Task set:
(A) Read the passage below on setting vertical tracking angle and state whether each of the following statements agrees with it: (i) a cartridge whose measured vertical tracking angle is greater than 22 degrees will probably perform better if tilted back 2 or 3 degrees; (ii) when VTA is too high, the body of the note becomes fuller; (iii) the writer holds that VTA must be adjusted to the thickness of the record. For each, answer yes or no and quote the deciding words of the passage.
(B) Extend the passage below on setting vertical tracking angle by ear, picking up right after its final sentence.

Excerpted passage:
'''

Not all cartridges will be improved by using them at some angle other than the intended design angle. the top of the cartridge parallel to the surface of the record.

If the measured vertical tracking angle of a cartridge is high (greater than 22 degrees) its vertical performance will probably be improved by tilting it back 2 or 3 degrees. (front goes up) to match present vertical angles on records.

If the measured vertical tracking angle of a cartridge is 18 -20 degrees it will probably perform best when its top is mounted mounted parallel to the record.

Some cartridges are sensitive to small changes in VTA, some are not.

Cheers Chris

Recording doesn’t matter. You can set VTA just fine with anything.

For years I was the guy who fine tunes VTA for every record, writes it on the sleeve, then sets it every time. Every new record I would tweak VTA. Its really not that hard. Once you get the hang of it. The hardest part really is the first time, because at that point you’ve never really heard perfect VTA before and so naturally have no idea what its like. Once you get it, believe me, you will know it was worth the effort.

What I listen for, every sound, doesn’t matter what, there is the leading edge or attack where it starts, and then there is the body or fundamental tone. Not saying that’s all there is, just this is what to listen for with VTA.

When VTA is too high, the arm base is too high, or the arm is angled down too much, however you want to think of it, that’s where we’ll start. You can even deliberately raise your arm to where its for sure too high just to be extreme and exaggerate what I’m talking about. This is where I was the very first time I did this after mounting a new Glider on a Graham.

When VTA is too high the sound will exaggerate the attack and leading edges. It will seem detail is really good but the fullness of tone, the body of the note will be a little lean. Not that it will sound that way at first. Its only when you lower it that this will become apparent. You will be surprised how good it will sound even being way far off. That’s analog for you!

Lower it down just a tiny little bit. You should notice improved body and tone but with hardly if any loss of leading edges, attack, detail. Lower and lower, better and better. Depending on how far off you were and how small your changes and how good your listening you may be freaking amazed for how long it just keeps getting better and better. I sure was.

Then suddenly one time when you go lower all of a sudden boom, where’d the detail go? Attack, edges, detail just got a little soft. Bass, tone, fullness continued to get better, but now if you listen real close you notice the bass is fuller but just a wee bit wooly, not taut like before.

Okay so now you’re too low. But only very slightly. Raise it up half the distance you just came down. Go back and forth like this until you are splitting hairs or happy or whatever. Done.

Now people will tell you this needs to change with the thickness of the record. Almost always this is people who never actually did what I just described. In my experience, setting by ear, its the record not the thickness. Once you do this a few times you will know your system sound so well you will be like me, no longer caring what someone says, because you know what actually is.

'''

Extracted information:
'''

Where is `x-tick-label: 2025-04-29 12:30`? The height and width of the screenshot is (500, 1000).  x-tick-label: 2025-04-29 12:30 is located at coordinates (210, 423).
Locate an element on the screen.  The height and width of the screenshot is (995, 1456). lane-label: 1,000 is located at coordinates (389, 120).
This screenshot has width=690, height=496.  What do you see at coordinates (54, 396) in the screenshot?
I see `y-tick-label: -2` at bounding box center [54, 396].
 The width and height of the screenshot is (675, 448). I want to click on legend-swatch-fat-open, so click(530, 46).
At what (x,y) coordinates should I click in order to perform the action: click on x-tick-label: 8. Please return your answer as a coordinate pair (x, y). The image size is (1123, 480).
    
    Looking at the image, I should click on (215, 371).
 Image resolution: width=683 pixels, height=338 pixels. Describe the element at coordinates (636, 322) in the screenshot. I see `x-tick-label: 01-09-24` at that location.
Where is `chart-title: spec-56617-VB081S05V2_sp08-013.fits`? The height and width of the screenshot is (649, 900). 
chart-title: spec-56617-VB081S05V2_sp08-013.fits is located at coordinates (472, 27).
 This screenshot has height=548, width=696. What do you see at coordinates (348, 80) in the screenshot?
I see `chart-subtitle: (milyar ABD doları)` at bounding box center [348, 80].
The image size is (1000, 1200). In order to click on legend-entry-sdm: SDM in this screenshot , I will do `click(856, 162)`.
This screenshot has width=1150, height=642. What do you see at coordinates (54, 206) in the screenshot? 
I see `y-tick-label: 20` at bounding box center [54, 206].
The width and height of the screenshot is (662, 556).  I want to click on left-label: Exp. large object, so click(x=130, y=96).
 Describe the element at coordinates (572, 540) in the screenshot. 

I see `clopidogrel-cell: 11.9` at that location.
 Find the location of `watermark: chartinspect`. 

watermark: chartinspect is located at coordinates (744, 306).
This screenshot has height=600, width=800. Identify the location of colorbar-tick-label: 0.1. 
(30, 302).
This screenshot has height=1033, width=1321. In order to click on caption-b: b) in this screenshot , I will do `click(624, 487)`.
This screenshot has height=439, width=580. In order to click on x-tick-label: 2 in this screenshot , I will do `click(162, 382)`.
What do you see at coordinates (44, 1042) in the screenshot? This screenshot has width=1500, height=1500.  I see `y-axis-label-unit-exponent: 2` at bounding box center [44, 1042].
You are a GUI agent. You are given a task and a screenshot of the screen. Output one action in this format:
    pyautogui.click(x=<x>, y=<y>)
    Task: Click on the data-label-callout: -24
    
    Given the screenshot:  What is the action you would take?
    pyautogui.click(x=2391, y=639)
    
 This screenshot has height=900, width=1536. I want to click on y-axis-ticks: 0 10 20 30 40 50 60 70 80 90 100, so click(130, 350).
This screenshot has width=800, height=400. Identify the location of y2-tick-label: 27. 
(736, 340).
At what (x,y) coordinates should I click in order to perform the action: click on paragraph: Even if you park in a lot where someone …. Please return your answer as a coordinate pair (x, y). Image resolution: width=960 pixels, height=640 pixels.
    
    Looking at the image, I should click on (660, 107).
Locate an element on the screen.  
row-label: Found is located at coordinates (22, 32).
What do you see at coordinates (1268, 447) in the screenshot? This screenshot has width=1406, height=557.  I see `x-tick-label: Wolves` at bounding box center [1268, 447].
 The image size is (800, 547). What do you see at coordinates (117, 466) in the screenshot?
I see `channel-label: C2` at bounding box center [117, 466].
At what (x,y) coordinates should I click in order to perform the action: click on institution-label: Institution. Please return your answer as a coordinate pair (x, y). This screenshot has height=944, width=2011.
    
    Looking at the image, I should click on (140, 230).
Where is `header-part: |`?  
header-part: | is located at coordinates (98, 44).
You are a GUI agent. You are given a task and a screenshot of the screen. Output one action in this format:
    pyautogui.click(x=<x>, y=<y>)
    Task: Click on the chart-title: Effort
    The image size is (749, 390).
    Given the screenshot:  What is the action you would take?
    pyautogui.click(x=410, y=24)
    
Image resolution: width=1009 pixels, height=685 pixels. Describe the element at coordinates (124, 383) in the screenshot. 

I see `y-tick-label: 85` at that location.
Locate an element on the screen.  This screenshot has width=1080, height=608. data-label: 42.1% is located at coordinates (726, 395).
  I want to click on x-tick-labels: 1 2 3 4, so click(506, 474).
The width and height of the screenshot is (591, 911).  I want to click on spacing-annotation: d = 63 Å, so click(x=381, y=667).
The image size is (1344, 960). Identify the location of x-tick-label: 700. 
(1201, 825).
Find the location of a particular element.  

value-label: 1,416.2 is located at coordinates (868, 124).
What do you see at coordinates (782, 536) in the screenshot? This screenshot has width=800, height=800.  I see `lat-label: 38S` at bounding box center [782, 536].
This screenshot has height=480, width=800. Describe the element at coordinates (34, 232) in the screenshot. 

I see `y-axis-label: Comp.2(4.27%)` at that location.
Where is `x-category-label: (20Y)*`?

'''

Solved tasks:
(A)
(i) Yes: "If the measured vertical tracking angle of a cartridge is high (greater than 22 degrees) its vertical performance will probably be improved by tilting it back 2 or 3 degrees."
(ii) No: "the fullness of tone, the body of the note will be a little lean."
(iii) No: "In my experience, setting by ear, its the record not the thickness."

(B)
Now it could be that what this is doing is not really matching stylus rake angle to the cutter head angle, which is what they tell you its supposed to be. It may well be that what this is doing is "just" achieving the sound I want. To which I say, "Works for me!"

Thank you very much to those who responded.  The information was very useful, and I now feel I have the VTA very close to right.  I am about to spend some time listening with millercarbon's suggestions in mind.  Thanks again.
85 bucks for the Millennium VTA Block?! You can get one on ebay for under three, including shipping.
Given all the complicated post here, I thought I would chime in. Here is my $.02 keeping in mind that success will depend on stylus shape and the quality of associated components. 

Find a recording that people say is good for hearing the differences when you adjust SRA. Do a search here and elsewhere; there are lots of suggestions out there.*  If you can't find one, take a record of a female singer and listen to it over and over 'till you know it very well. I have used Joni Mitchell's "Blue" Make sure it's something you like 'cause you'll be listening to it a lot.
Set your tone arm to level and listen to the recording a few times.  Level is only a beginning point.  It is rare for absolutely level to be the end point with a sophisticated stylus shape and components.
Read all you can about your cartridge and see if reviewers or users have a consensus suggesting tail up or down.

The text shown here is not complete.